─── TEXT EXCERPT

2011–12 UEFA Women's Champions League knockout phase

Tournament details
- Dates: 27 September 2011 – 17 May 2012
- Teams: 32

= 2011–12 UEFA Women's Champions League knockout phase =

The 2011–12 UEFA Women's Champions League knockout phase began on 27 September 2011 and concluded on 17 May 2012 with the final at Olympiastadion in Munich, Germany to decide the champions of the 2011–12 UEFA Women's Champions League. A total of 32 teams competed in the knockout phase.

==Round and draw dates==

UEFA has scheduled the competition as follows.

──────

§ **SHORT TASK 1**:
Retype the records from the line that contains "Screen dimensions: 258x209" through the line that contains "Action: point(57,528)".
The text and the records were taken from unrelated sources.

─── LISTED RECORDS

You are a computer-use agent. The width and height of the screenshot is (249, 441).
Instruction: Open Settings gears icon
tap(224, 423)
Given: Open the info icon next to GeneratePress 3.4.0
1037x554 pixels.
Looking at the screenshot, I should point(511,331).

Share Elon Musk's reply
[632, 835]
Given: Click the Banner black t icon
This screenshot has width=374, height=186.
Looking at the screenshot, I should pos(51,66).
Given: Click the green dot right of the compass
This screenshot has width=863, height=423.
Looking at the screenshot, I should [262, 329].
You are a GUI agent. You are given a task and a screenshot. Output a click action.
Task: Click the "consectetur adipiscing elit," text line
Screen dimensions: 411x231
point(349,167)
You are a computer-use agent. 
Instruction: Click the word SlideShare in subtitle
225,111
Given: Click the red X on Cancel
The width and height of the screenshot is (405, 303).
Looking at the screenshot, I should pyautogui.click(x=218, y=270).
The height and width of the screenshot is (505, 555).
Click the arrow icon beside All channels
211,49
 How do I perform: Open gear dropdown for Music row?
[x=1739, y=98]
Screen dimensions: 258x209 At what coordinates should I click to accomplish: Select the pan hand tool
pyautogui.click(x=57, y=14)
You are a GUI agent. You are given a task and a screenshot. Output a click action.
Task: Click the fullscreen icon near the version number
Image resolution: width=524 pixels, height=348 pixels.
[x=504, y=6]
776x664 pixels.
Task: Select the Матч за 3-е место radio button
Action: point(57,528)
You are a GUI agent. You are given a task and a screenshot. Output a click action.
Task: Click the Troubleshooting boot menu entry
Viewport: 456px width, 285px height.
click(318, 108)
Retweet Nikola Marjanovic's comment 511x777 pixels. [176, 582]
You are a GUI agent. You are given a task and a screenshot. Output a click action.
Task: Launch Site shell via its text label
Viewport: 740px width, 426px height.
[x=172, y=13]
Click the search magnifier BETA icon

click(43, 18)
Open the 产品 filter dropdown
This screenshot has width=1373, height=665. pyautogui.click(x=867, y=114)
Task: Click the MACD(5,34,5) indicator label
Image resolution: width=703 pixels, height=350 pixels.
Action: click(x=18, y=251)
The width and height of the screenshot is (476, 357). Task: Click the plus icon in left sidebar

──────

§ **SHORT TASK 2**:
According to the article on the 2011–12 UEFA Women's Champions League knockout phase, at which stadium was the final played?

§ **REPLY 1**:
Screen dimensions: 258x209 At what coordinates should I click to accomplish: Select the pan hand tool
pyautogui.click(x=57, y=14)
You are a GUI agent. You are given a task and a screenshot. Output a click action.
Task: Click the fullscreen icon near the version number
Image resolution: width=524 pixels, height=348 pixels.
[x=504, y=6]
776x664 pixels.
Task: Select the Матч за 3-е место radio button
Action: point(57,528)

§ **REPLY 2**:
Olympiastadion in Munich, Germany.